Das bundesweit höchste Armutsrisiko wies im Jahr 2017 Bremen mit 23,0% auf, gefolgt von Sachsen-Anhalt mit 21,0%, Mecklenburg-Vorpommern mit 19,4% und Berlin mit 19,2%. Die niedrigsten Armutsgefährdungsquoten 2017 hatten – gemessen am Bundesmedian[3] – Baden-Württemberg (12,1%), Bayern (12,1%), und Hamburg (14,7%).

Armut verteilt sich nicht nur ungleich über die und innerhalb der Bundesländer, sondern auch über die verschiedenen sozialen Gruppen. Am höchsten ist die Armutsquote bei den Erwerbslosen. Hier waren 2017 57,2% von Armut betroffen. Dann folgt schon die Gruppe der Alleinerziehenden und ihre Kinder, die zu 42,8% als arm gelten müssen. Nach einer neueren Studie der Bertelsmann-Stiftung[4] liegt die Armutsquote bei den Alleinerziehenden sogar bei 68%. Von Armut überdurchschnittlich betroffen sind zudem Menschen mit Migrationshintergrund mit 28,6%. Und bei den Renter*innen ist es inzwischen so, dass ihre Armutsquote 2017 mit 16,0% über dem Durchschnitt von 15,8% gelegen hat, während sie Mitte der 2000er Jahre noch deutlich niedriger lag.

 

Schlussfolgerung

Um Armut nachhaltig zu bekämpfen und den Zukunftsängsten vieler Bürger*innen zu begegnen, ist eine Reihe von gesellschaftspolitischen Maßnahmen erforderlich, die auf eine Neujustierung des Systems der sozialen Sicherheit hinauslaufen. Dies müsste verbunden sein mit Initiativen zur Umstrukturierung der Wirtschaft und der Stabilisierung der Wertschöpfung. Dazu gehören dann auch umfangreiche staatliche Investitionen in die öffentliche Infrastruktur.

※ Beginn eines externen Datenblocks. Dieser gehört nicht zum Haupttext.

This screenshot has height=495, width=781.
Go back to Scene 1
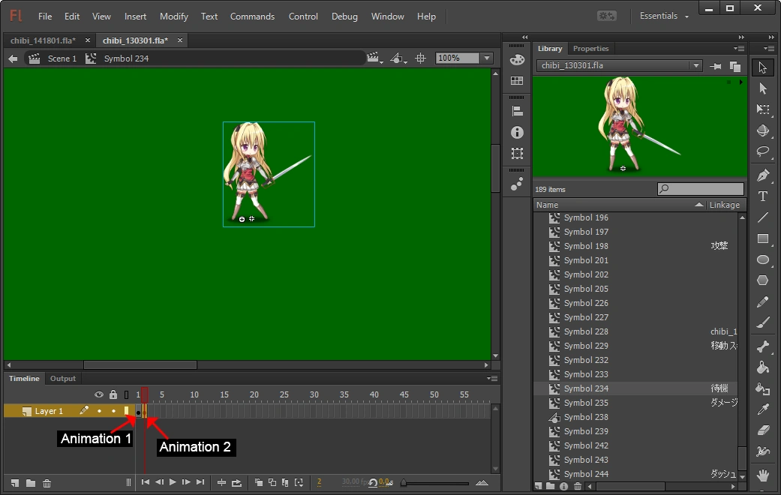[x=62, y=59]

Dabei geht es erstens um eine Eindämmung der Prekarisierung der Lohnarbeit, eine Begrenzung von Leiharbeit und Werkverträgen sowie die Abschaffung der Minijobs, um den Umfang des Niedriglohnsektors, und damit das Armutsrisiko, wirksam zu begrenzen. Zweitens geht es um Strukturreformen am Arbeitsmarkt mit der weiteren Ausdehnung eines sozialen Arbeitsmarkts, der wieder verlängerten Auszahlung von ALG I, einer deutlichen Erhöhung des Mindestlohns sowie der Abschaffung des Sanktionsregimes bei Hartz IV. Drittens geht es um eine Verhinderung der weiteren Absenkung des Rentenniveaus, in der Perspektive um eine deutliche Anhebung und um armutsfeste Grundsicherungsleistungen, die den Betroffenen ein sozial-kulturelles Minimum garantieren und ihre Teilhabe am gesellschaftlichen Leben sicherstellen. Dazu gehört auch eine deutliche Anhebung des Wohngelds. Schließlich geht es um die Einführung einer Kindergrundsicherung, die den Skandal von Kinderarmut in einem reichen Land wie Deutschland beendet.

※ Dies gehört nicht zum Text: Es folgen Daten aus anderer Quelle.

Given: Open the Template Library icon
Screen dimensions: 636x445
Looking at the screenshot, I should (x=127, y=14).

Die schwarz-rote Bundesregierung will zwar die befristete Beschäftigung begrenzen, Langzeitarbeitslosigkeit eindämmen und das Rentenniveau stabilisieren, behandelt aber ansonsten das Armutsproblem eher als zu vernachlässigendes Randproblem. Armuts-und Abstiegsängsten begegnet man so sicherlich nicht.


[1] nak – Nationale Armutskonferenz, Armut stört, Schattenbericht der Nationalen Armutskonferenz, Oktober 2018.
[2] Vgl. dazu Bernhard Müller, Projekt »Sozialer Arbeitsmarkt«: Hoffnung für Langzeitarbeitslose, in: Sozialismus Heft 3/2018.
[3] Nimmt man den Landesmedian, der die regionalen Einkommens- und Ausgabenstrukturen besser einfängt, dann ergibt sich ein etwas anderes Bild. Dann weist z.B. Hamburg mit 18,3% die höchste Armutsquote aus.
[4] Jan Marvin Garbuszus, Notburga Ott, Sebastian Pehle, Martin Werding, Wie hat sich die Einkommenssituation von Familien entwickelt? Ein neues Messkonzept, Februar 2018.